Calvin sih sudah biasa, orang tiap hari dia begini. Beda dengan Shavella. Selama ini dia jarang sekali berjalan jauh. Dulu kan ia bisa terbang dengan selendangnya. Sepertinya mulai sekarang ada satu hal yang harus terdaftar di agenda hariannya, membiasakan berjalan kaki.
"Ayo, cepet. Jangan jauh-jauhan jalannya, udah kayak anak SD berantem aja."
Calvin berbalik saat tidak mendengar langkah kaki Shavella di belakangnya. Ia sendiri heran, kenapa selama ini gadis itu lebih suka berjalan dibelakang dari pada disampingnya.
"Aku le-lah sekali, Cal-vin. Bisa ti-dak kita istirahat dulu." Shavella terengah-engah. Ia membungkuk, tangannya bertumpu pada lutut. Seperti habis ikut lomba maraton sejauh satu kilo meter saja.

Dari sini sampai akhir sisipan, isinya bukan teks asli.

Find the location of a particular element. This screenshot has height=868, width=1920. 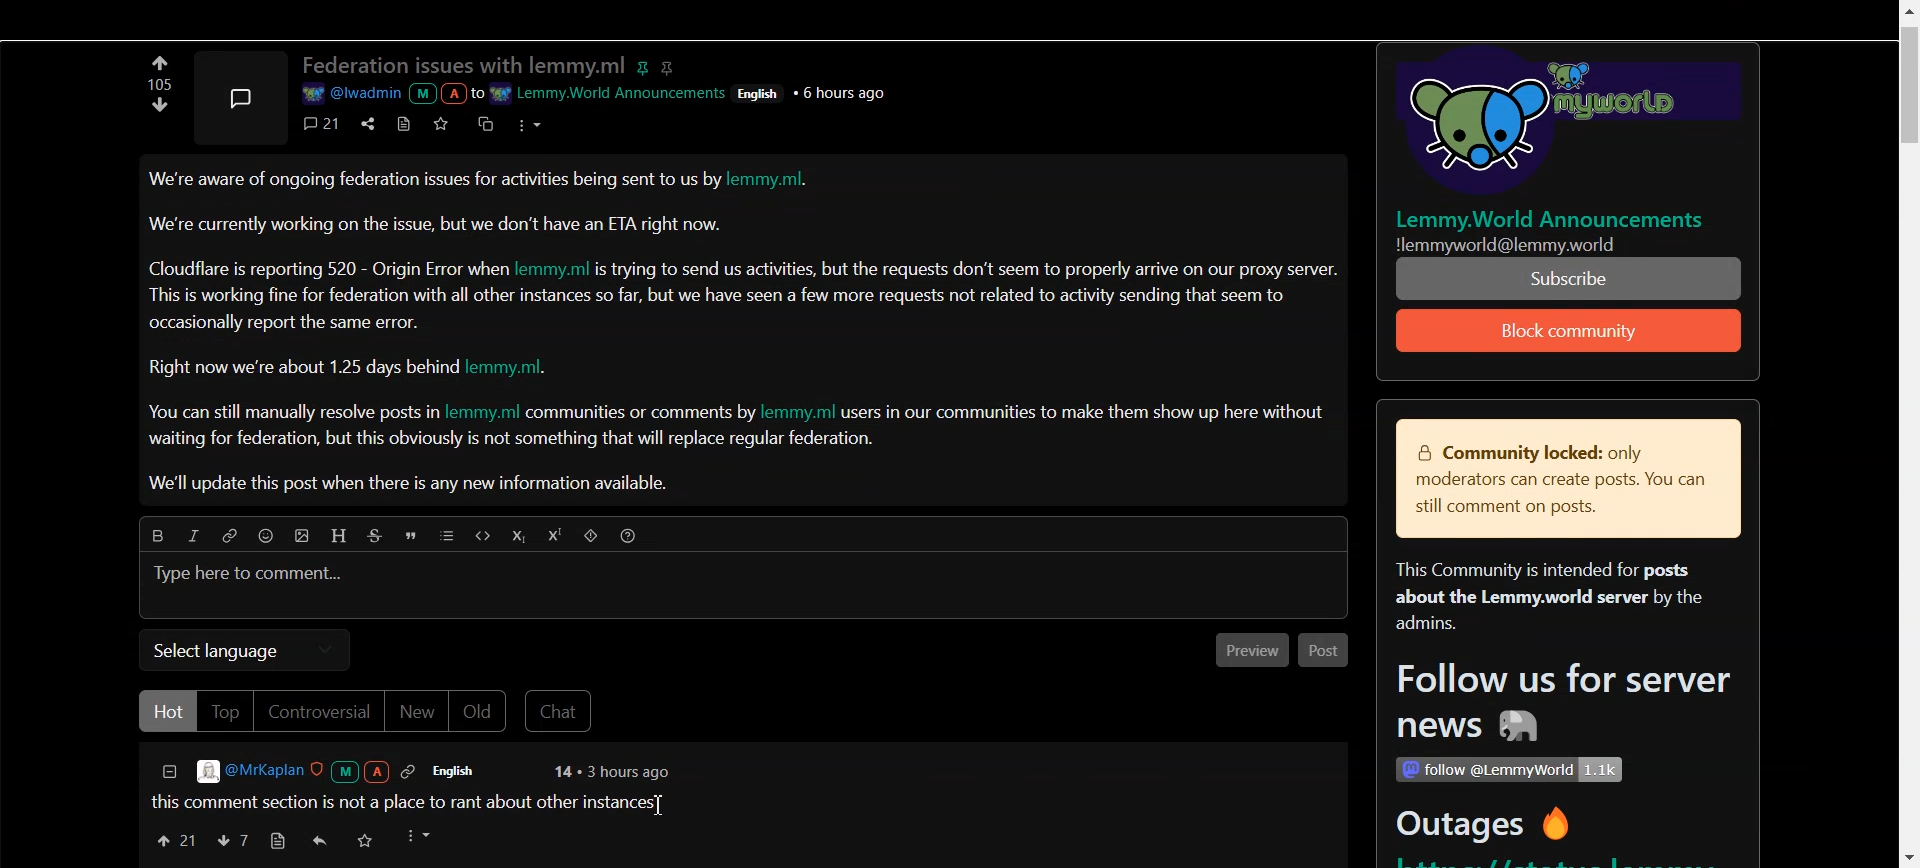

Calvin berbalik, berlari ke arah Shavella. "Ya elah, baru jalan segini keadaan lo udah memprihatinkan aja, liat tuh," Calvin menunjuk pada pos satpam yang sudah terlihat di depan mata. "Bentar lagi pas kita keluar komplek bakal ketemu warung. Nanti disana kita jajan es cekek."
"Apa itu es cekek?"
"Ah udah, pokoknya seger."
Tanpa menunggu Shavella membalas lagi, Calvin menggenggam jemari gadis itu, menariknya untuk terus berjalan.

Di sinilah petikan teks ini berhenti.